Professional Notes: March 8

Hans Gustafson, director of the Jay Phillips Center for Interreligious Studies, College of Arts and Sciences, and adjunct professor in theology, edited and published the book Interreligious Studies: Dispatches from an Emerging Field (Baylor University Press, 2020), in which he wrote the chapter “Vitality of Lived Religion Approaches.” Gustafson also joined Barbara McGraw, Dawn Moore and Younus Mirza for the webinar “Tips for Teaching Interfaith Courses Online: A Conversation With Faculty” hosted by the Interfaith Youth Core and moderated by Dr. Carolyn Roncolato on June 3, 2020.

An article by Deborah Savage of The Saint Paul Seminary School of Divinity titled, “Women in Seminary Formation: The Promise and the Challenge,” was published in Inside the Vatican (online edition, June 1, 2020). Savage also published two major papers last summer. The first was in a special issue of Religions titled “Redeeming Woman: A Response to the ‘Second Sex’ Issue from within the Catholic Exegetical Tradition.” The second, “When the Starting Place Is Lived Experience: The Pastoral and Therapeutic Implications of John Paul II’s Account of the Person,” was published in the Journal of Christian Bioethics.

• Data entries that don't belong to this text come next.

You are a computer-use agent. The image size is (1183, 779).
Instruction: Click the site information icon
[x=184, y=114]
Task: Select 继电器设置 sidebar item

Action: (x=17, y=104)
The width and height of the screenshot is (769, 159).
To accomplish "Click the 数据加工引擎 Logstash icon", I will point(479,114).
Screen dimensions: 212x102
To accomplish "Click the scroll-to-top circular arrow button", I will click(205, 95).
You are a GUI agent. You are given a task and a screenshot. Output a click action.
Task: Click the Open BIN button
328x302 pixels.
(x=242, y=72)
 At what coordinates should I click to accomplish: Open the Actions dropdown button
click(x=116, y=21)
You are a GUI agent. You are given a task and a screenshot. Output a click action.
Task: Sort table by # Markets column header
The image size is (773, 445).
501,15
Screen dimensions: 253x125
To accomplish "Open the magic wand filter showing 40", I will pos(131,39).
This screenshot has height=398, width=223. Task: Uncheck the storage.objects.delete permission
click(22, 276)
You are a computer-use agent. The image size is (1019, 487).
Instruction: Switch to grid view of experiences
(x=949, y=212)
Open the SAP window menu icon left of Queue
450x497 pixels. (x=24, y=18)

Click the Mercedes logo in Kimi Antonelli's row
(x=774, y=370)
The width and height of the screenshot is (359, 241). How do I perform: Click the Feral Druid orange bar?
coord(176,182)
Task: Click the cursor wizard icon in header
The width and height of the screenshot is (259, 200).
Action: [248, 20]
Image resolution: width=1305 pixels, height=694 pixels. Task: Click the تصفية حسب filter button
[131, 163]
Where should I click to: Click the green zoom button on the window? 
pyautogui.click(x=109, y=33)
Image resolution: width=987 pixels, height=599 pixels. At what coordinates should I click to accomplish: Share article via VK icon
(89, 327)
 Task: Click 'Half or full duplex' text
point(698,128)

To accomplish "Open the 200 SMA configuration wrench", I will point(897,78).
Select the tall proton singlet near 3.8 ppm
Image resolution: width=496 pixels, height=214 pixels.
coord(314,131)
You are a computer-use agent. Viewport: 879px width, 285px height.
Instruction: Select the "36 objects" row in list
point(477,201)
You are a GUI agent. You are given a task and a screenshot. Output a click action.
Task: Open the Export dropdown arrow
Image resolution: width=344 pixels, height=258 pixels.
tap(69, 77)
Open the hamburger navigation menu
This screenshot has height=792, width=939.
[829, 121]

In addition, Savage’s article, “The Return of the Madman: Nietzsche, Nihilism, and the Death of God, circa 2020” was published in Catholic World Report online (Aug. 10), and in October, Savage gave a talk at Hillsdale College’s Free Market Forum held in Omaha titled “The Impact of the Sexual Revolution on the Family.”

John A. Spry, Opus College of Business Finance Department, commented on “Sen, Karaca-Mandic, and Georgiou on Stay-at-Home Orders and COVID-19 Hospitalizations in Four States” in the September 2020 issue of Econ Journal Watch.

Father Kevin Zilverberg, assistant professor of sacred scripture, was awarded the Dr. Marc and Mrs. Rachelle Bibeau Award for the best doctorate at the Pontifical Biblical Institute in Rome during the 2019- 20 academic year. The eight doctoral candidates who defended dissertations at the institute during the past school year were considered for the award. The Pontifical Biblical Institute grants these awards for three levels of students, with its largest prize reserved for the best doctoral dissertation and defense. Zilverberg earned a score of 9.98 out of 10, for which he received the doctoral-level Bibeau Award in absentia on Oct. 8, 2020, during the inaugural ceremonies of the 2020-21 school year.

His dissertation, which he defended in November 2019, was subsequently evaluated in double-blind peer review and accepted into the Spanish government’s book series on biblical philology, Textos y Estudios Cardenal Cisneros, published by the National Spanish Research Council (CSIC) in Madrid. The book will appear under the title The Textual History of Old Latin Daniel from Tertullian to Lucifer, which refers to the early Church Father Lucifer, Bishop of Cagliari in Sardinia, Italy.

Zilverberg also published the essay, “Cultic Verbs in Vetus Latina Daniel and in Jerome’s Translations of the Greek Additions to Daniel” in the journal Acta Antiqua Academiae Scientiarum Hungaricae (vol. 59, 445–452). The article is the print version of his oral presentation given at the 13th International Colloquium on Late and Vulgar Latin, held in Budapest, Hungary, in 2018. Zilverberg also lectured in Latin, making philological and exegetical observations on the Gospel according to John, Chapter 6. He gave the lecture by Zoom for the annual Latin immersion conference of the Institutum Veterum Sapientia at St. Joseph College Seminary in Mount Holly, North Carolina, on July 31, 2020.